Charles Sanders, chairman of the Special Committee of Genentech’s board of directors, said in a joint statement by the two companies, “We believe this is a fair offer for Genentech shareholders, and the Committee is pleased to come to a successful conclusion of this process.”
Franz B. Humer, chairman of the Roche Group, said, “I am delighted that the intensive negotiations have led to a successful conclusion.”
The statement announced that a “friendly agreement” was reached and outlined plans to combine the two companies. The plans include moving Roche’s pharmaceutical commercial operations in the United States from Nutley, New Jersey, to Genentech’s South San Francisco site, which will become the headquarters of the combined US commercial operations of the two companies. The statement describes plans for research and early development to operate as an independent center and states that Genentech’s “unique culture” will be maintained.

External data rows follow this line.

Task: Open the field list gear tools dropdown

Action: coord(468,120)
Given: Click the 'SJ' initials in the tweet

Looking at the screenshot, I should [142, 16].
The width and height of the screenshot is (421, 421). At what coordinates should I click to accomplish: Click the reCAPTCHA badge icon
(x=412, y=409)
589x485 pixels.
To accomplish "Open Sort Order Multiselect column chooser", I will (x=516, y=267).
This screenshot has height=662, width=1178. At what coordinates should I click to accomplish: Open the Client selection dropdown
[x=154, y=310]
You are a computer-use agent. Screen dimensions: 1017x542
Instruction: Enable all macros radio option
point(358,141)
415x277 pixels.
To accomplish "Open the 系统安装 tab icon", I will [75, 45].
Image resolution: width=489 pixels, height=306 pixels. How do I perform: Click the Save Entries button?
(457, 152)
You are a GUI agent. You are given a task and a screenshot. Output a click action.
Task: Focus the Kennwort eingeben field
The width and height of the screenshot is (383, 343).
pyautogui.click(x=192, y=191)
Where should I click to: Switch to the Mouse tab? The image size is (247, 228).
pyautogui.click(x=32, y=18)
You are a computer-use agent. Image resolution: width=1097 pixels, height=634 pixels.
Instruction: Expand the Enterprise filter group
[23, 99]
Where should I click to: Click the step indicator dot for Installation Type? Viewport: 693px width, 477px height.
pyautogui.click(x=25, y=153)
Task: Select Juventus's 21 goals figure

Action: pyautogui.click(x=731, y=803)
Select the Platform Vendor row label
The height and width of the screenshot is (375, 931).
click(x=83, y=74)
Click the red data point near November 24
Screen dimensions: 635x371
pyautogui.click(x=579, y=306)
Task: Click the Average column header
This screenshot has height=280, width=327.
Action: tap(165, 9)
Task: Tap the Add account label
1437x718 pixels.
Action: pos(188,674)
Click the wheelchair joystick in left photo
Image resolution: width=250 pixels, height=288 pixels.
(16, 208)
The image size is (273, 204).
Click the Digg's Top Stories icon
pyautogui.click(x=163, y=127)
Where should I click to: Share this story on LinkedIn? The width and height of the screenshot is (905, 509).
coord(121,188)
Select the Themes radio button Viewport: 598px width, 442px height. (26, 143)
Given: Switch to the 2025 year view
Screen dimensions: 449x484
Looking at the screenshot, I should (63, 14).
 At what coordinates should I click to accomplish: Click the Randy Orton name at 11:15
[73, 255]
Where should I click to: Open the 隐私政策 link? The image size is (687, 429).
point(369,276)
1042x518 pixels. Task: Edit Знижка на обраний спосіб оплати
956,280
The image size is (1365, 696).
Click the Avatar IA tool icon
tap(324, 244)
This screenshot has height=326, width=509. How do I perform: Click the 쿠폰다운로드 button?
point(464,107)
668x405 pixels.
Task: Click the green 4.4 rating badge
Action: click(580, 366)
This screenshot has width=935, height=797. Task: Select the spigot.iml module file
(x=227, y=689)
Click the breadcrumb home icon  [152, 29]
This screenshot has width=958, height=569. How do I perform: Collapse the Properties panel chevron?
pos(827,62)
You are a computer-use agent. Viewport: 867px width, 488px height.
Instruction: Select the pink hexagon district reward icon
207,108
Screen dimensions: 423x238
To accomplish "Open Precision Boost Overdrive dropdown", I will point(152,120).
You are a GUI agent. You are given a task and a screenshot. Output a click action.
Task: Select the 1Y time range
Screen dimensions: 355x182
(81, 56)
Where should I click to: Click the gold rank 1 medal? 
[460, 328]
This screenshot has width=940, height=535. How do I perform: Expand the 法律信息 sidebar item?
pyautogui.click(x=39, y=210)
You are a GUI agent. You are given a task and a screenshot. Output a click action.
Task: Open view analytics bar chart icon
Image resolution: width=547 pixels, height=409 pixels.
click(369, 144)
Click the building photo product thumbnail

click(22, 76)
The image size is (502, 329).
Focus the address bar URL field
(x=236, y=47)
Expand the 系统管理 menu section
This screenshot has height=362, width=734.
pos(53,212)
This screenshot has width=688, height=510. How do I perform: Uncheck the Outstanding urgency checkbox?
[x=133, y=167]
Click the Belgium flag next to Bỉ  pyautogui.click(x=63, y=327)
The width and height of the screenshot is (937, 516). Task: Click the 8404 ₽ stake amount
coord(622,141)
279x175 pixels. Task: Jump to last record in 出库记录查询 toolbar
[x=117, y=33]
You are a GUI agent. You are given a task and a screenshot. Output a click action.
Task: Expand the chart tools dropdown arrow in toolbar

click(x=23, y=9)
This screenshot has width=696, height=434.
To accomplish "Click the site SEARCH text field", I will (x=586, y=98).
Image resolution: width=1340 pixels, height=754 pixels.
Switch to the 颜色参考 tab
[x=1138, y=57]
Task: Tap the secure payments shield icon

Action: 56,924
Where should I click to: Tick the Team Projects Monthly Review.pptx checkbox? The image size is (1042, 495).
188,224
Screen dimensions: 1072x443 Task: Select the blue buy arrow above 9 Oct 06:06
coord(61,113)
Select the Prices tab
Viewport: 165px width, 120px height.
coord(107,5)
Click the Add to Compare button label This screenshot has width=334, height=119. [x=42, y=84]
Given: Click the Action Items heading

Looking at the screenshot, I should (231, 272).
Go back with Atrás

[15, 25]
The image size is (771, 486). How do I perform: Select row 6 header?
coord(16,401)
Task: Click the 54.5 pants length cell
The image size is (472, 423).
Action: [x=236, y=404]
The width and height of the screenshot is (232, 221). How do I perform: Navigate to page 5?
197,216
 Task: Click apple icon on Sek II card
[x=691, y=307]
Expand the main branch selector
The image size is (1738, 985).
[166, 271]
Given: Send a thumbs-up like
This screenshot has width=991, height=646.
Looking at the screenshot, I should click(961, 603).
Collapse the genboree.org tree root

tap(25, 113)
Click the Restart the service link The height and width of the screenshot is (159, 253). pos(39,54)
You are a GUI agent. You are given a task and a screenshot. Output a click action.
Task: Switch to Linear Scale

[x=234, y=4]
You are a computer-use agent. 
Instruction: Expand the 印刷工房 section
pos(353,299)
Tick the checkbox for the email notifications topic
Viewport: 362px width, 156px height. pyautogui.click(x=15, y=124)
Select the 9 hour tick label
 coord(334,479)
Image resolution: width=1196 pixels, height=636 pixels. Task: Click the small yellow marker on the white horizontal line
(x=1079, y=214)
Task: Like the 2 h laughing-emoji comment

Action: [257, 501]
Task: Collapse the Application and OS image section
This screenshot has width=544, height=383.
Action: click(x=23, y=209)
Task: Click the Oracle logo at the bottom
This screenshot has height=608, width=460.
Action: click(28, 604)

The Roche-Genentech deal is the latest in the so-called “mega mergers” in the pharmaceutical industry, formed in the interest of cutting costs, strengthening pipelines, and combining portfolios in the face of increasing generic competition. This is the third big deal in Big Pharma this year and the second this week, following Monday’s announcement of Merck and Schering-Plough entering an agreement for $41.1 billion and the merger of Pfizer and Wyeth for $68 billion announced in late January.